Consider Your Drinking Now, Not Later, If You’re Trying To Get Pregnant

Consider Your Drinking Now, Not Later, If You’re Trying To Get Pregnant

There’s a good idea buried in the US Centres for Disease Control and Prevention’s recent bungled message about alcohol and pregnancy: Women are typically pregnant for at least a few weeks before they know it. So if you’re trying to get pregnant, you may want to start thinking about your alcohol intake now.

Photo by Danny Baza Blas.

A pregnancy test won’t even register as positive during the first two weeks that an embryo exists, and typical pregnancy symptoms like morning sickness don’t begin until a few weeks after that. (That’s why it makes sense to start taking prenatal vitamins when you’re trying to conceive, and not wait until you get a positive result.) An embryo’s brain is the most sensitive to alcohol at about 2-3 weeks after conception, but alcohol can have potentially damaging effects at any time.

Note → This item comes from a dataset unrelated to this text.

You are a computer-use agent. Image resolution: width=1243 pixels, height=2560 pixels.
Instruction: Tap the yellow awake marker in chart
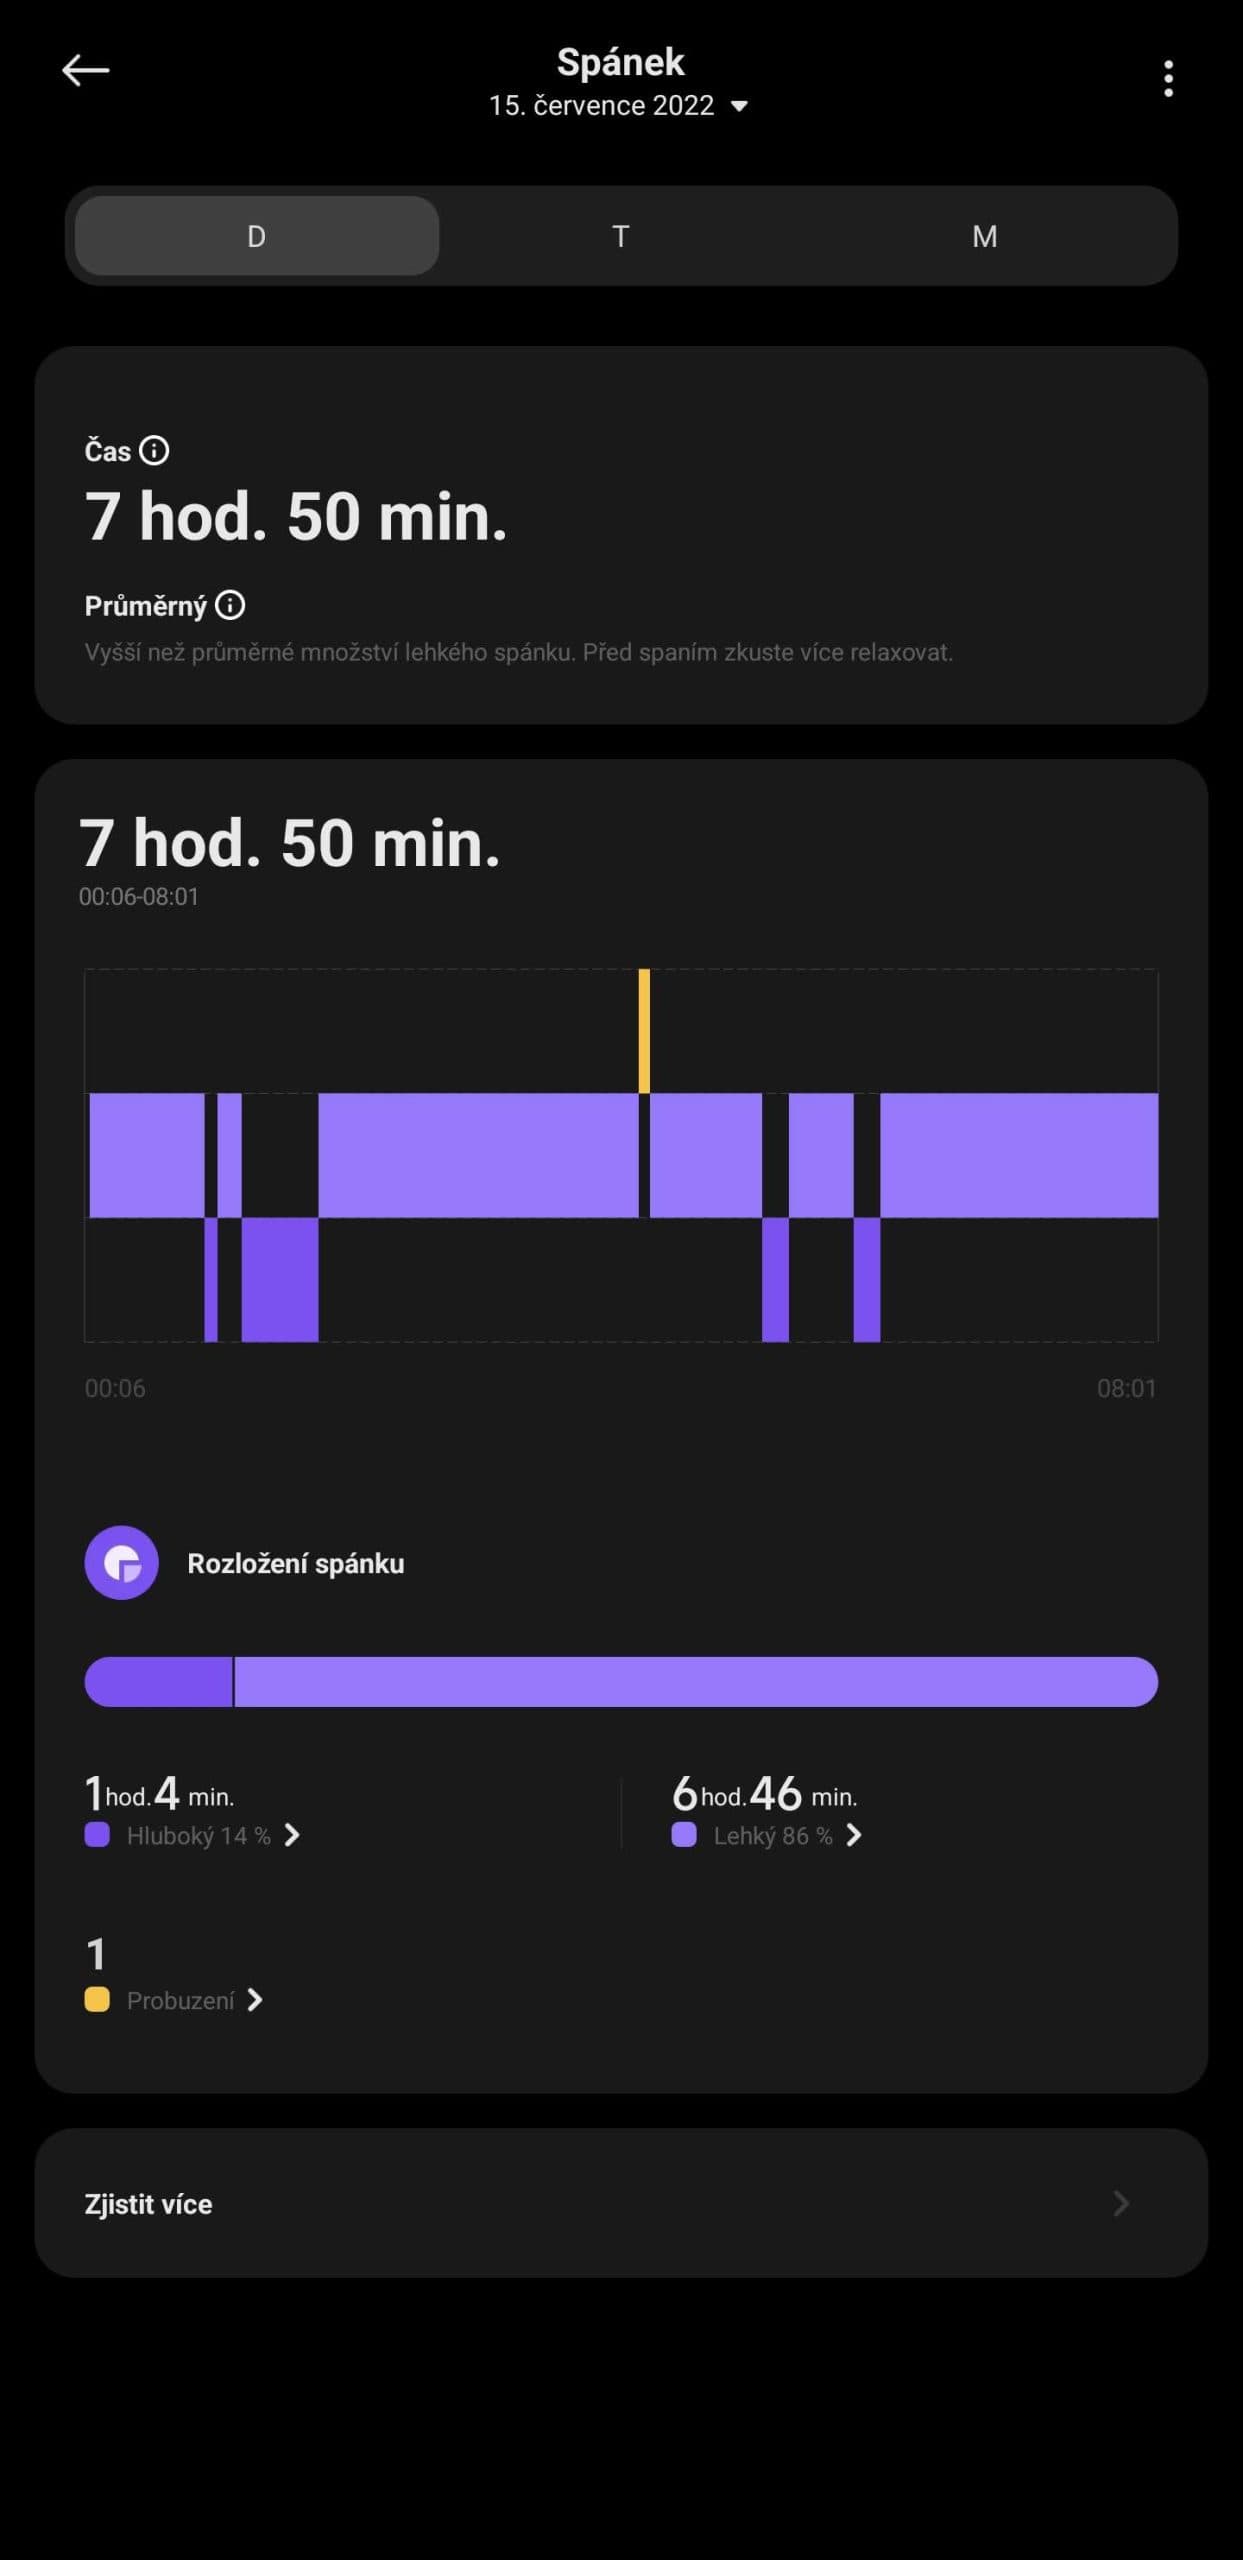(644, 1030)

The CDC found that half of pregnancies are unplanned, and that women don’t stop drinking when they start trying to get pregnant: about 75 per cent of young women drink, whether they’re trying or not.

That just leaves the question of whether any drinking at all is OK during the early weeks of a pregnancy. The American Congress of Obstetricians and Gynecologists says no. The American Academy of Pediatrics also says no. The real answer is probably more complicated than that. We know that binge drinking or a two-drink-a-day habit puts a foetus at risk, but studies haven’t been done that would tell us whether lighter drinking affects kids as they grow up.

So this boils down to: think about it. If you’re trying to get pregnant, consider whether you’re comfortable with the risk of a few drinks. And if you’re doing keg stands every night because you aren’t planning a pregnancy, follow through on that intention by using effective birth control.